- [WHAT TO PRODUCE]: Below are some records. Return exactly the lines from the one containing "1176x1019 pixels. How" through the one containing "Task: Select the Brush data tool", both included, and only those.

:: MATERIAL SUPPLIED

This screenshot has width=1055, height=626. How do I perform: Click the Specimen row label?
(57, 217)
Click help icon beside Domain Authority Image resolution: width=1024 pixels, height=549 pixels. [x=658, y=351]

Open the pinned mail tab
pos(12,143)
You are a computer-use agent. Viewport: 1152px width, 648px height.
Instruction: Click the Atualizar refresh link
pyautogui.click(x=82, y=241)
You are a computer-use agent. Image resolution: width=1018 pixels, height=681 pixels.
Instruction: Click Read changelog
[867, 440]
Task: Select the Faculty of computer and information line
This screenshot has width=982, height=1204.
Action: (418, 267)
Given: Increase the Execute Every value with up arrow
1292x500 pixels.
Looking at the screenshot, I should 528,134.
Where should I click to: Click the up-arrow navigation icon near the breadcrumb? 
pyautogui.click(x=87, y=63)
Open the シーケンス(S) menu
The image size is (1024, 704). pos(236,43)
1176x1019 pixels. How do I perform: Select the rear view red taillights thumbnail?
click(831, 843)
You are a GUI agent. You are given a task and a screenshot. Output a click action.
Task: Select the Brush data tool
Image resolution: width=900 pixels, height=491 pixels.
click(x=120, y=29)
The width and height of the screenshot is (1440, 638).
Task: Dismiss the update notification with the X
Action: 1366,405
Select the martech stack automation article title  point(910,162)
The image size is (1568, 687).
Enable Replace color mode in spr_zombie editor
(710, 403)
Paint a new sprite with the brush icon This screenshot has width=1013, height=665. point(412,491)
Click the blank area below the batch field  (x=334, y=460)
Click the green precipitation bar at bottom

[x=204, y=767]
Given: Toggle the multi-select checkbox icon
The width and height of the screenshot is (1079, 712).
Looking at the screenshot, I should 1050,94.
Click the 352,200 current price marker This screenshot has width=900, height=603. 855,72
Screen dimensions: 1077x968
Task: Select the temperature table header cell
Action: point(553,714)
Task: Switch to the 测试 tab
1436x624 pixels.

::::

- [THE ANSWER]:
1176x1019 pixels. How do I perform: Select the rear view red taillights thumbnail?
click(831, 843)
You are a GUI agent. You are given a task and a screenshot. Output a click action.
Task: Select the Brush data tool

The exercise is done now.